A car accelerates from rest at constant rate for the first 10 s and covers a distance x. It covers a distance y in the next 10 s at the same acceleration. Which of the following is true?

To solve the problem step-by-step, we will analyze the motion of the car during the two intervals of time given in the question. ### Step 1: Analyze the first 10 seconds The car starts from rest, which means the initial velocity \( u = 0 \). We are given that the car accelerates at a constant rate \( \alpha \) for the first 10 seconds. Using the equation of motion: \[ s = ut + \frac{1}{2} a t^2 \] Substituting the values: \[ x = 0 \cdot 10 + \frac{1}{2} \alpha (10)^2 \] This simplifies to: \[ x = \frac{1}{2} \alpha \cdot 100 = 50\alpha \] So, the distance covered in the first 10 seconds is: \[ x = 50\alpha \quad \text{(Equation 1)} \] ### Step 2: Analyze the next 10 seconds In the next 10 seconds (from 10 seconds to 20 seconds), the car continues to accelerate at the same rate \( \alpha \). The total time now is 20 seconds.

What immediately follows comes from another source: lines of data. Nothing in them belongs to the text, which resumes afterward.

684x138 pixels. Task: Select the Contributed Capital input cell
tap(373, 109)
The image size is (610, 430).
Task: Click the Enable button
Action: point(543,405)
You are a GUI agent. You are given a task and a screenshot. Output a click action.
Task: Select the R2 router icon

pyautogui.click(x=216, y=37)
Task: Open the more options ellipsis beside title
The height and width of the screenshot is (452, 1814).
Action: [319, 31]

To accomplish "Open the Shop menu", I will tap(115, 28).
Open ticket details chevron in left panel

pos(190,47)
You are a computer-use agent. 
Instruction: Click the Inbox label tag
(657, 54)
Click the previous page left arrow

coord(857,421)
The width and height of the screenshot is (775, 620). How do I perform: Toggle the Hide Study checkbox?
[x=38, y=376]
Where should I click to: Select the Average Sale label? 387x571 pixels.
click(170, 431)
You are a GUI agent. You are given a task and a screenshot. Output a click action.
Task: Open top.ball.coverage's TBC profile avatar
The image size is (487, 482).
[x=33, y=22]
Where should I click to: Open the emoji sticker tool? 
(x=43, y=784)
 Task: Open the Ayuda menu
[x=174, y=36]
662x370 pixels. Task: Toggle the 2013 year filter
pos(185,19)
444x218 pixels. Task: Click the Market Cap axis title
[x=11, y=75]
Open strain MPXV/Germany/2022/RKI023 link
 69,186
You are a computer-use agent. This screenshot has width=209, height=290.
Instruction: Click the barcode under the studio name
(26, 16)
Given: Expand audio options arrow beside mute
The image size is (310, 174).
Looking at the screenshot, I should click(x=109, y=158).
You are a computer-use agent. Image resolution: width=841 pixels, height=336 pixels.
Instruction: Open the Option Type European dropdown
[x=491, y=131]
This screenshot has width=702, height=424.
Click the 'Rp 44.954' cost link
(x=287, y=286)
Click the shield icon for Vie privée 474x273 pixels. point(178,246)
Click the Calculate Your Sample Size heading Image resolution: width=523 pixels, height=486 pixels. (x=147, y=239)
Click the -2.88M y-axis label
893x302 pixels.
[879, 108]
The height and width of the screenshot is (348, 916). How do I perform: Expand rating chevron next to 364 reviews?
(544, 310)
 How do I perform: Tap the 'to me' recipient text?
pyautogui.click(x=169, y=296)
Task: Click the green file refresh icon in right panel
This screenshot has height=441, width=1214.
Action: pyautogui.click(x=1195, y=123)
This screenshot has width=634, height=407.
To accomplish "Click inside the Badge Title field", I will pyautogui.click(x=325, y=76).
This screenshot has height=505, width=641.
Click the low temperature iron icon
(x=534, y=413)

Using the same equation of motion for the total distance covered in 20 seconds: \[ s = ut + \frac{1}{2} a t^2 \] Substituting the values: \[ x + y = 0 \cdot 20 + \frac{1}{2} \alpha (20)^2 \] This simplifies to: \[ x + y = \frac{1}{2} \alpha \cdot 400 = 200\alpha \] So, we have: \[ x + y = 200\alpha \quad \text{(Equation 2)} \] ### Step 3: Relate the two equations Now we have two equations: 1. \( x = 50\alpha \) (from the first 10 seconds) 2. \( x + y = 200\alpha \) (from the total 20 seconds) We can substitute Equation 1 into Equation 2: \[ 50\alpha + y = 200\alpha \] Now, solving for \( y \): \[ y = 200\alpha - 50\alpha = 150\alpha \quad \text{(Equation 3)} \] ### Step 4: Find the relationship between x and y From Equation 1 and Equation 3, we have: - \( x = 50\alpha \) - \( y = 150\alpha \) Now, we can find the ratio of \( y \) to \( x \): \[ y = 3x \quad \text{(since } 150\alpha = 3 \cdot 50\alpha\text{)} \] ### Conclusion Thus, the relationship between the distances covered in the two intervals is: \[ y = 3x \] This means that the correct statement is that the distance \( y \) covered in the second 10 seconds is three times the distance \( x \) covered in the first 10 seconds.